_Task item A:_
According to the text on subretinal nanoparticle injection, on which days after injection were the retinas examined?
_Task item B:_
Transcribe the passage of the nanoparticle study text from "Polyethylene glycol-substituted lysine" to "by quantitative RT-PCR.", word for word.

_Text shown:_
________

Polyethylene glycol-substituted lysine peptide-compacted nanoparticles containing an enhanced green fluorescent protein (EGFP) expression plasmid (pZEOGFP5.1) were sub-retinally injected in adult mice (1 µl at 0.3, 1.0 and 3.0 µg/µl). Mock and saline injections were performed as controls. Retinas were examined for transgene expression and for signs of inflammation at 1, 2, 4 and 7 days post-injection (PI). H&E staining on retinal sections was performed to detect infiltration of polymorphonuclear neutrophils (PMN) and other inflammatory cells. Immunohistochemical analyses were performed to detect expression of macrophage marker F4/80 and myeloid marker myeloperoxidase (MPO). Expression levels of chemokines KC, monocyte chemotactic protein-1 (MCP-1) and tumor necrosis factor alpha (TNF-) were evaluated by ELISA and by quantitative RT-PCR.
Subretinal delivery of the nanoparticles induced expression of EGFP in photoreceptors and retinal pigment epithelium cells. Neither infiltration of PMN or lymphocytes nor elevations of F4/80 or MPO were detected in retinas of mice that had been injected with nanoparticles. Levels of KC mRNA were increased 3-4 fold in eyes that had been injected with either nanoparticles or with saline at PI-1, but returned to control level at PI-2. No elevation of KC protein was observed in these mice. Levels of MCP-1 protein were increased 3-4 fold at PI-1 for both nanoparticle and saline injected eyes, but also returned to control levels at PI-2. Thus transient elevations of MCP-1 protein were related to the subretinal injection procedure. No elevations of TNF- mRNA or protein were detected.
These investigations show no signs of local inflammatory responses or cellular toxicity following subretinal injection of compacted DNA nanoparticles, indicating that the retina may be a suitable target for future clinical nanoparticle-based interventions.

________

_Source information:_
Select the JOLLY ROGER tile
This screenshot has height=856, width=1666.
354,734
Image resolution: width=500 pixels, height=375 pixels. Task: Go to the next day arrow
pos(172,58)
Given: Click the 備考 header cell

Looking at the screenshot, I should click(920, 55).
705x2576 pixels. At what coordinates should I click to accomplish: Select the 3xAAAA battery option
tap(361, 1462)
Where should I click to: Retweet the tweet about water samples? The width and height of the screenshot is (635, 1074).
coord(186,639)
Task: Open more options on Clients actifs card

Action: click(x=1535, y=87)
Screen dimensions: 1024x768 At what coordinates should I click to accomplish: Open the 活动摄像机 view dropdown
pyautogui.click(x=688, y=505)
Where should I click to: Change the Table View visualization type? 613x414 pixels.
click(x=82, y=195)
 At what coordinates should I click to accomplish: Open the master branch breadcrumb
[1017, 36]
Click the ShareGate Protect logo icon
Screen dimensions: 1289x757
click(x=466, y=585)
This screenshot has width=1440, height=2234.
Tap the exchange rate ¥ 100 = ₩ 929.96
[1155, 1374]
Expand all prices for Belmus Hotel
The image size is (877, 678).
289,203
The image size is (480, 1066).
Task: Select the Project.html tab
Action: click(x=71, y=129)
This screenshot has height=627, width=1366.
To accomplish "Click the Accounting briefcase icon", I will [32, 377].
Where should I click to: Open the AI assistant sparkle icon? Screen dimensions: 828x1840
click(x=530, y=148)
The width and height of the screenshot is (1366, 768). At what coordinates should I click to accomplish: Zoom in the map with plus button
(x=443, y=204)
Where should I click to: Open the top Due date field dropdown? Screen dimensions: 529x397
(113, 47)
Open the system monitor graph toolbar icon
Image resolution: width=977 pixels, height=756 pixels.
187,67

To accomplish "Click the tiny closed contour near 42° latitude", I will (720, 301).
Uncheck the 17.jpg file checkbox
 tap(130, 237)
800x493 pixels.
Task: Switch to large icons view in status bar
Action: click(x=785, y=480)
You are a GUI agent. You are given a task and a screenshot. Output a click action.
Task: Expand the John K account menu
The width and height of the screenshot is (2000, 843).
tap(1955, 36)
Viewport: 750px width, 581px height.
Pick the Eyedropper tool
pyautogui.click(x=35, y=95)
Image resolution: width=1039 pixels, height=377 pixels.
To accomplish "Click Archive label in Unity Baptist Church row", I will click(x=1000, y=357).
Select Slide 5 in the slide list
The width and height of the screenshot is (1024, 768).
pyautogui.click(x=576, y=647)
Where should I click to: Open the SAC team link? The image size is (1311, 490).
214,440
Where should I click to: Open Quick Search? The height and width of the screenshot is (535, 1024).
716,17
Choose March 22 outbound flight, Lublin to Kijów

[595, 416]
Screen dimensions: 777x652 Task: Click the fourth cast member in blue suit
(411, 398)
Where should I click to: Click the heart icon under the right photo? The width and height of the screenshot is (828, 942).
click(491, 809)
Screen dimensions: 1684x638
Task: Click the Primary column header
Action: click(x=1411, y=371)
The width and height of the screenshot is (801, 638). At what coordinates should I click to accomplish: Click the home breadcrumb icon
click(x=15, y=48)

________

_Written reply A:_
At 1, 2, 4 and 7 days post-injection.

_Written reply B:_
Polyethylene glycol-substituted lysine peptide-compacted nanoparticles containing an enhanced green fluorescent protein (EGFP) expression plasmid (pZEOGFP5.1) were sub-retinally injected in adult mice (1 µl at 0.3, 1.0 and 3.0 µg/µl). Mock and saline injections were performed as controls. Retinas were examined for transgene expression and for signs of inflammation at 1, 2, 4 and 7 days post-injection (PI). H&E staining on retinal sections was performed to detect infiltration of polymorphonuclear neutrophils (PMN) and other inflammatory cells. Immunohistochemical analyses were performed to detect expression of macrophage marker F4/80 and myeloid marker myeloperoxidase (MPO). Expression levels of chemokines KC, monocyte chemotactic protein-1 (MCP-1) and tumor necrosis factor alpha (TNF-) were evaluated by ELISA and by quantitative RT-PCR.